Cuando el día de la celebración del cumpleaños de Fauntleroy el conde le veía andar por el parque entre la gente, hablando con los que conocía y contestando con buenos modales a los que le saludaban, haciendo los honores a sus amigos Dick y el señor Hobbs, o de pie junto a su querida madre y la señorita Herbert, oyéndolas hablar, el noble anciano se sentía muy orgulloso de su nieto, y su satisfacción llegó al colmo cuando entraron en la tienda de campaña, donde los arrendatarios de mayor importancia estaban comiendo alegremente.

Llegaron a los brindis; después de haber bebido a la salud del conde con bastante más entusiasmo del que solía despertar su nombre, alguien propuso hacerlo por el pequeño lord Fauntleroy, y si hubiese existido la menor duda sobre las simpatías que inspiraba el niño, en aquel momento hubieran quedado desvanecidas por completo. ¡Qué cantidad de aplausos llegaron a sonar! Era tanto lo que le querían aquellas personas, que hasta se olvidaron de las señoras y caballeros allí presentes. Hicieron un notable alboroto, y una o dos matronas, mirando al pequeño, que tenía a un lado a su madre y al otro al conde, se dijeron una a otra, con los ojos anegados de lágrimas:

—¡Dios le bendiga! ¡Qué guapo y bondadoso es!

El pequeño lord Fauntleroy estaba encantadísimo. Sonreía y saludaba, enrojecido de placer.

El conde apoyó la mano sobre el hombro del niño y le indicó:

—Fauntleroy, dales las gracias por su amabilidad.

El niño le miró y luego miró a su madre, preguntándole con algo de vergüenza:

—¿Es preciso?

La señora Errol sonrió, lo mismo que la señorita Herbert, y las dos inclinaron la cabeza en señal de asentimiento.

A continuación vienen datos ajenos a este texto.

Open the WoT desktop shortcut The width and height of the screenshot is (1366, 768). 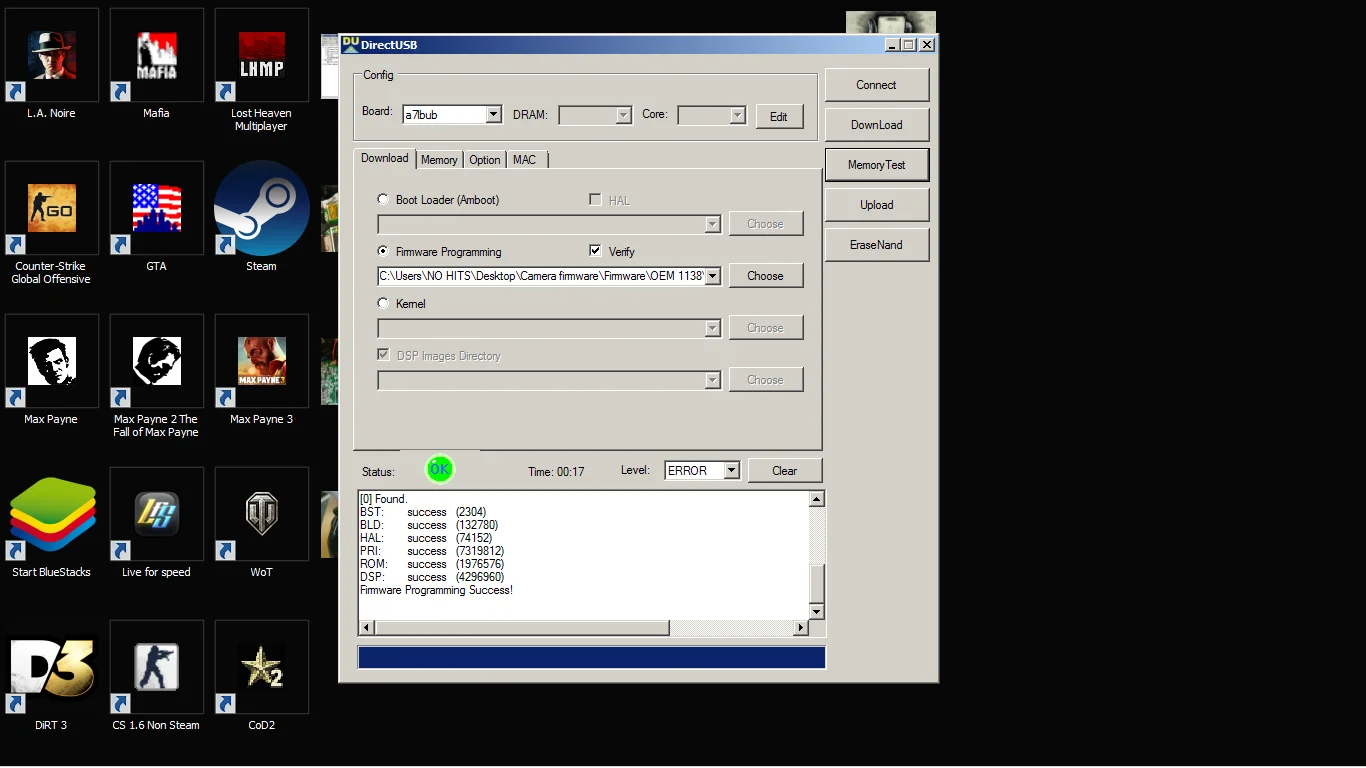coord(261,515)
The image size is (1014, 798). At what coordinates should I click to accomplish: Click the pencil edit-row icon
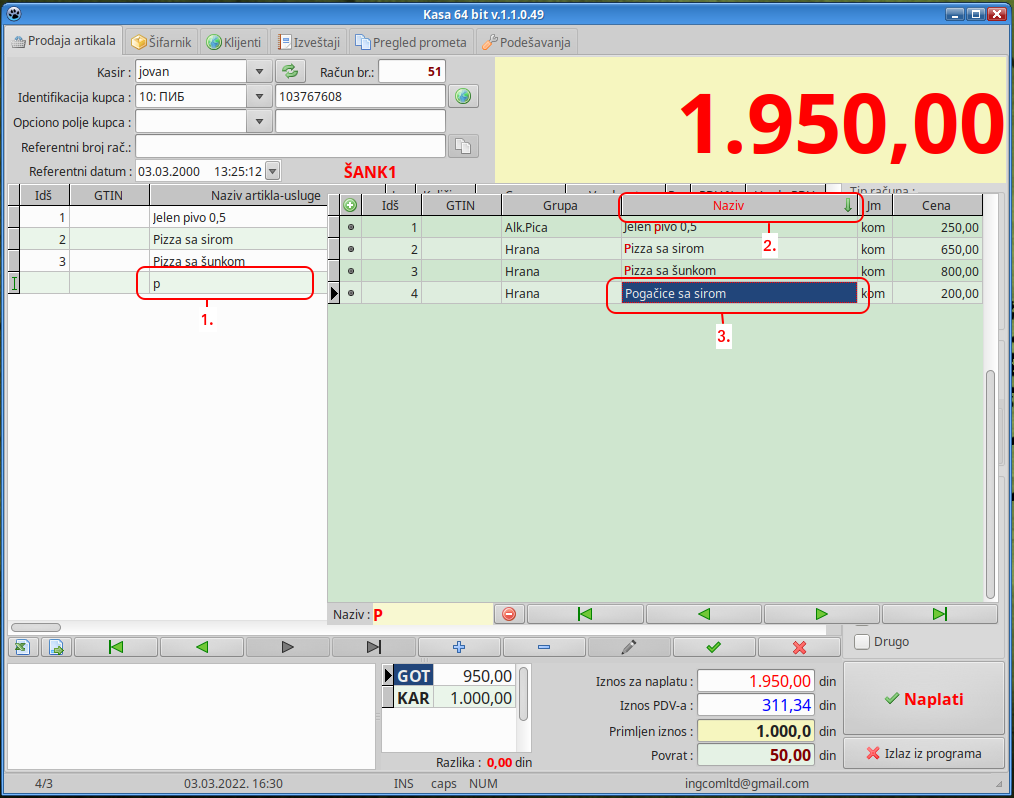click(629, 647)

Entonces Cedric dio un paso adelante. Todos se le quedaron mirando, expectantes. Habló lo más claro que pudo, haciendo resonar su voz infantil:

—Les estoy muy agradecido… y deseo que se diviertan mucho… porque yo me he divertido muchísimo… y estoy muy contento de llegar a ser conde. Al principio no me gustaba, pero ahora me gusta mucho… me parece hermoso y… y… cuando sea conde procuraré ser tan bueno como mi abuelo.

Entonces se retiró entre gritos y aplausos, dando un suspiro de contento; asió la mano del conde y se acercó sonriendo hasta lograr apoyarse contra él.

Acabada ya la fiesta, todos se retiraron a sus casas, felices y contentos por los últimos acontecimientos ocurridos en Dorincourt, que habían sido completamente favorables al pequeño lord Fauntleroy.

Por su parte, el señor Hobbs se quedó tan fascinado por la sociedad elegante y tan reacio a separarse de su amiguito, que encargó al abogado de Nueva York, señor Harrison, que traspasara su tienda de Nueva York y se cobrara la minuta por las gestiones realizadas, y con lo que le sobró se estableció en Erleboro, donde abrió otra tienda de ultramarinos que tuvo mucho éxito, ya que era la encargada de proveer al castillo y, aunque el conde y él no llegaron a intimar, Hobbs llegó con el tiempo a sentirse más aristocrático que el mismo conde. Todos los días leía las noticias de la corte, y seguía con gran interés las sesiones de la Cámara de los Lores.

Al cabo de diez años, al preguntarle Dick, que había terminado estudios universitarios y fue a visitar a sus amigos, si no deseaba el señor Hobbs regresar a América, éste contestó, moviendo la cabeza:

—¡Quiero volver a visitar América! Pero no volvería a vivir allí. Quiero estar cerca de Cedric y cuidarle en lo que pueda. América es bastante buen país para jóvenes emprendedores como tú; pero tiene sus defectos: no hay entre ellos ni un solo conde.